PROBLEM TO WORK ON:
Copy, word for word, the lines of the listing below from the line with "Where should I" up to and including the line with "Given: Select the". Drop the pictures.

....

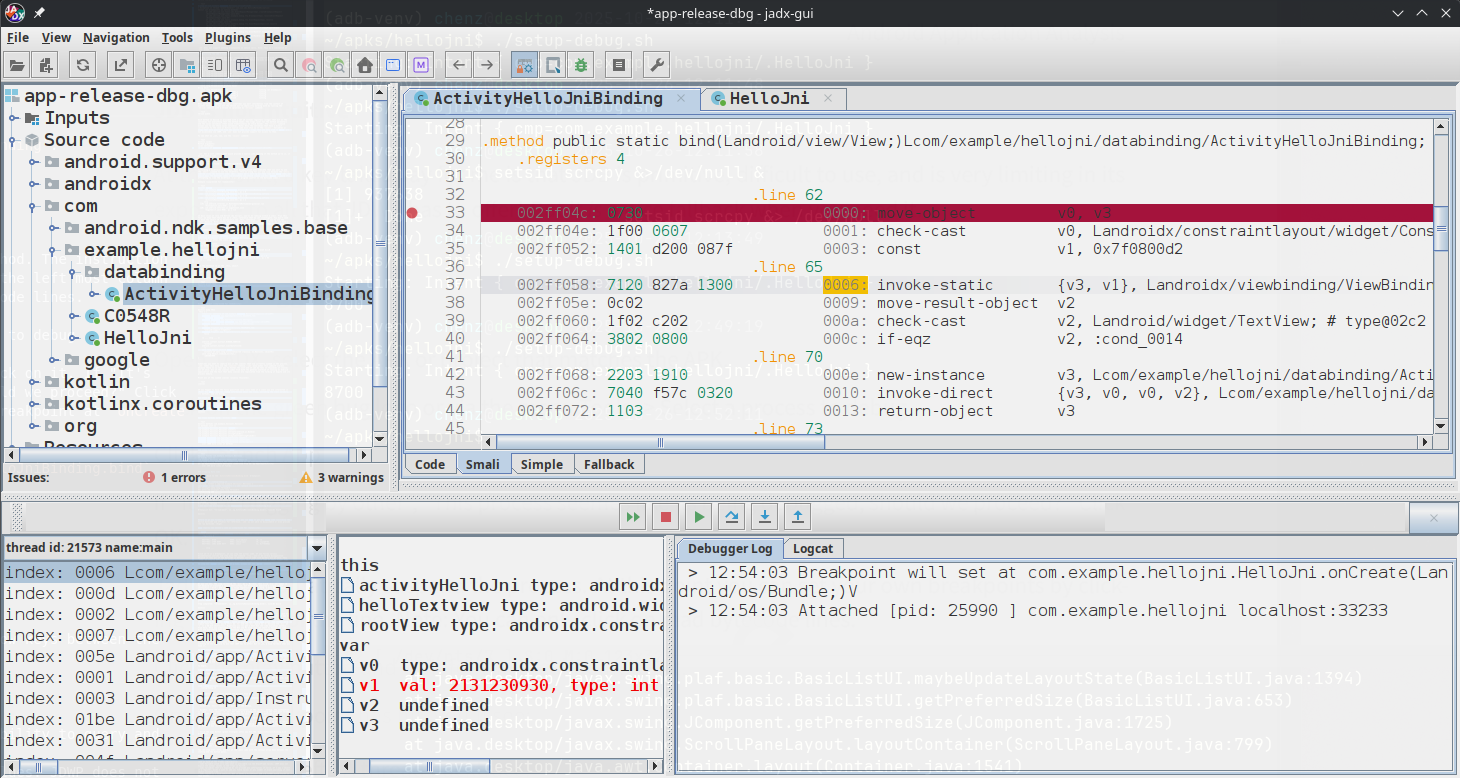Toggle the flatten packages button

point(186,66)
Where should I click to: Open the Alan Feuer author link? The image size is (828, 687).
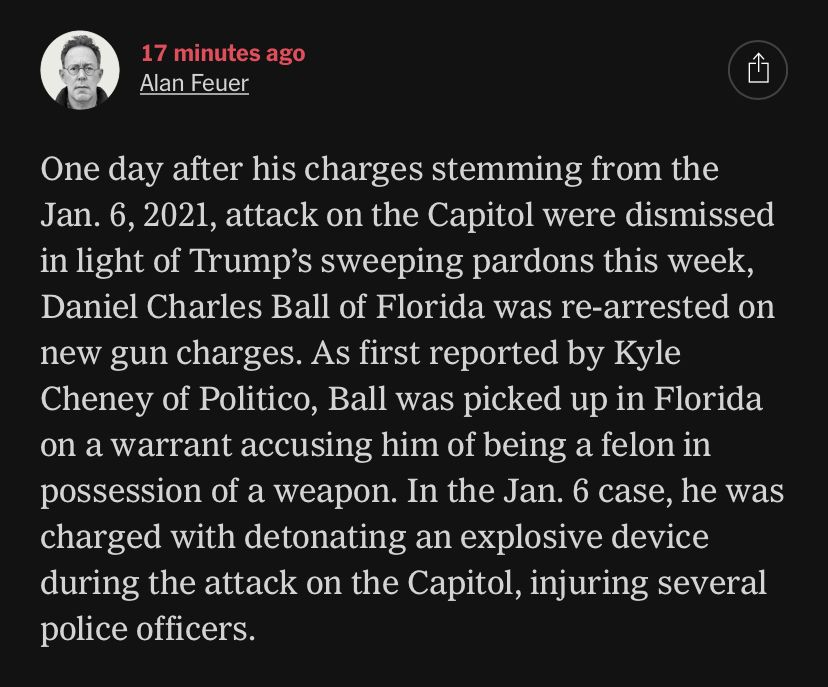pos(194,83)
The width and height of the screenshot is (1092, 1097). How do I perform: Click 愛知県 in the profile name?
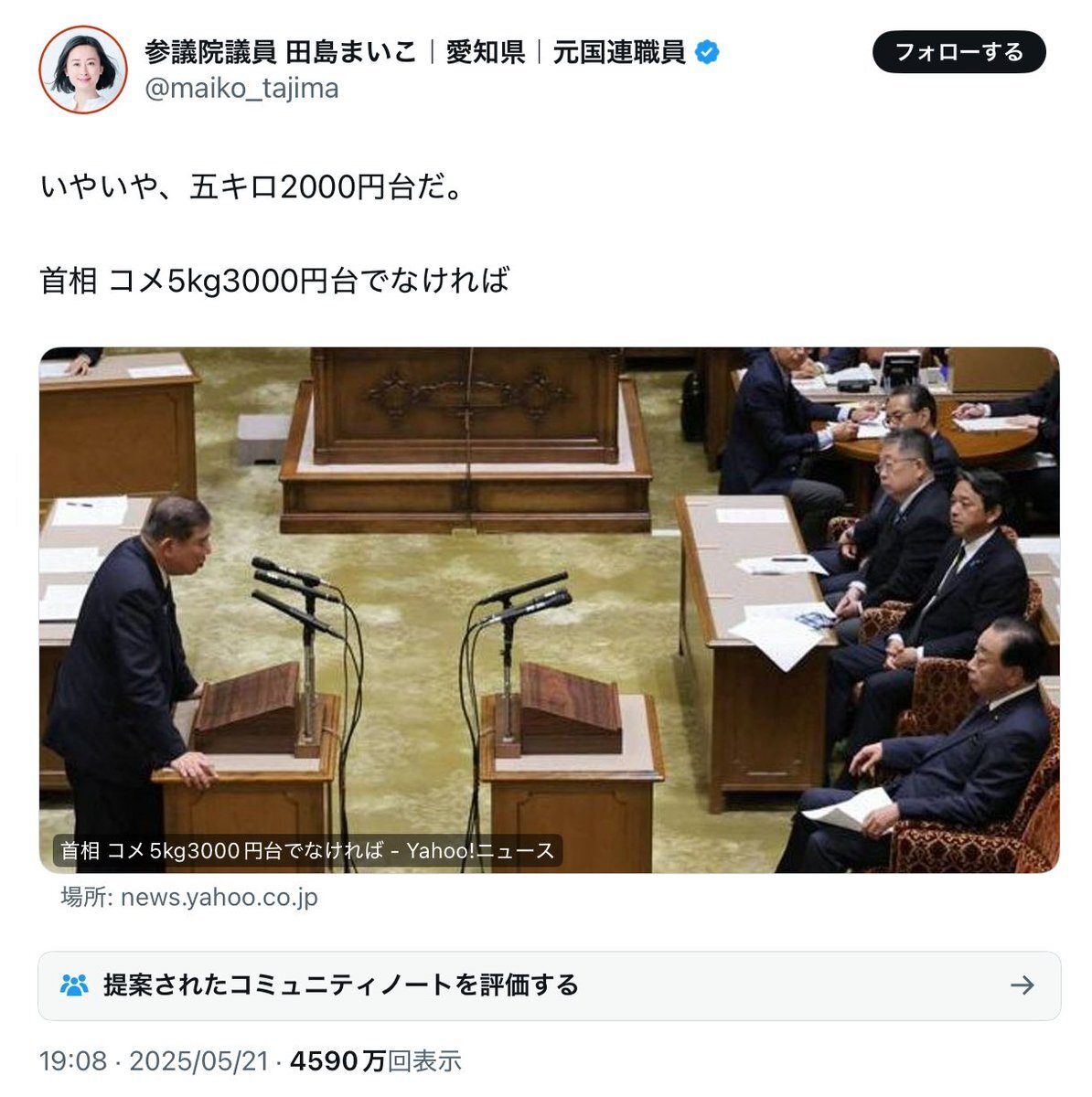486,52
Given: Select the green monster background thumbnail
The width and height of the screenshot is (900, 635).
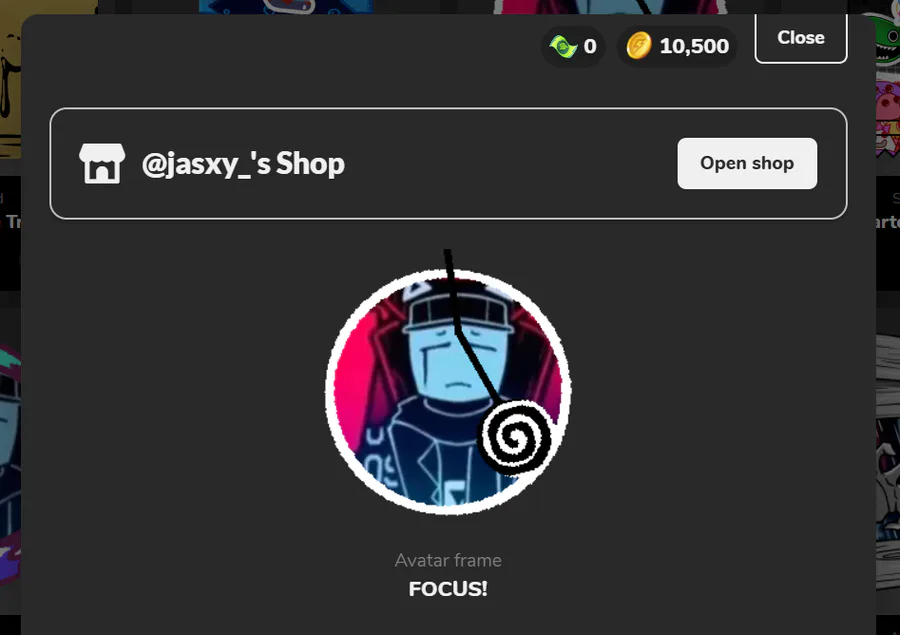Looking at the screenshot, I should pyautogui.click(x=887, y=40).
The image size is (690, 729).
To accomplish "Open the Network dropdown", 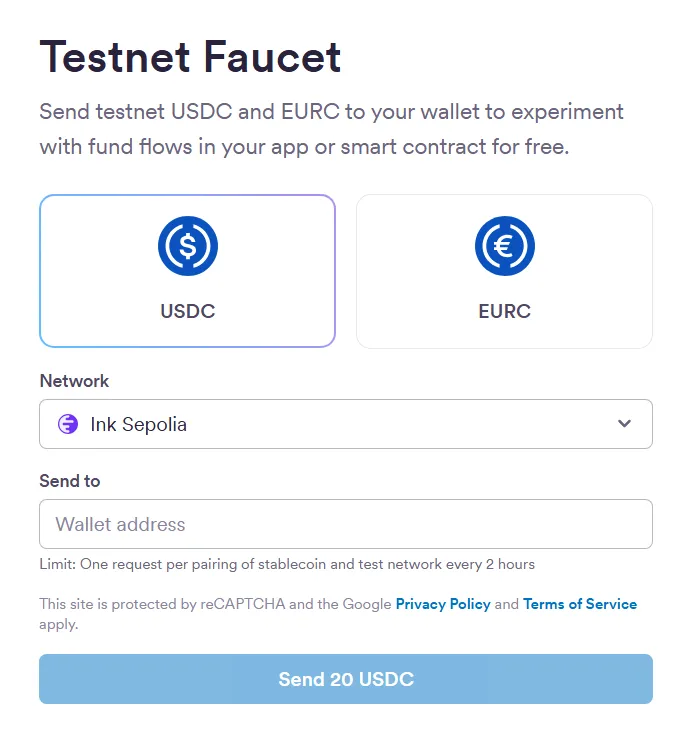I will pyautogui.click(x=345, y=424).
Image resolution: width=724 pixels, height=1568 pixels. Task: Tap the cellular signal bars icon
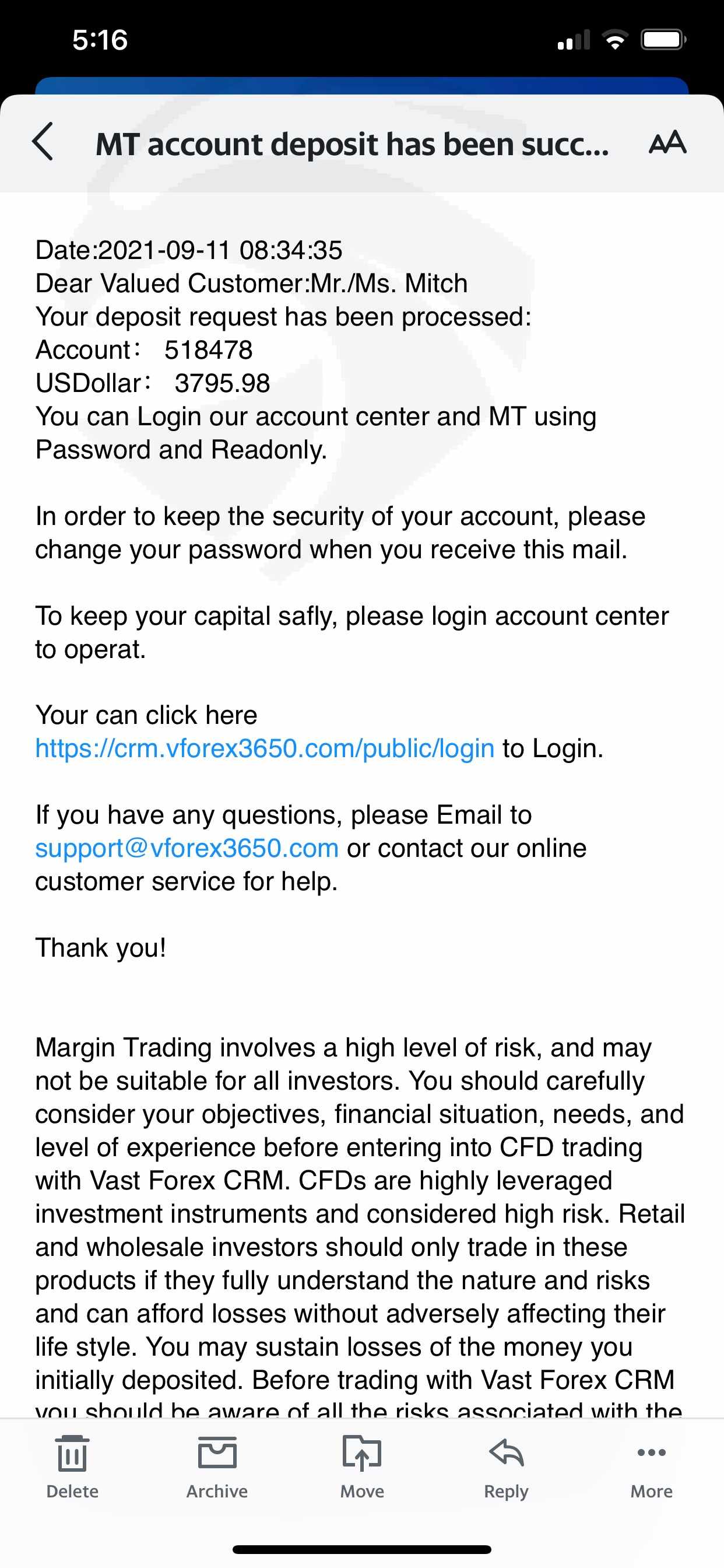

....

YOUR SOLUTION:
Where should I click to: Open the Alan Feuer author link? The image size is (828, 687).
pos(194,83)
The width and height of the screenshot is (1092, 1097). How do I perform: Click 愛知県 in the profile name?
486,52
Given: Select the green monster background thumbnail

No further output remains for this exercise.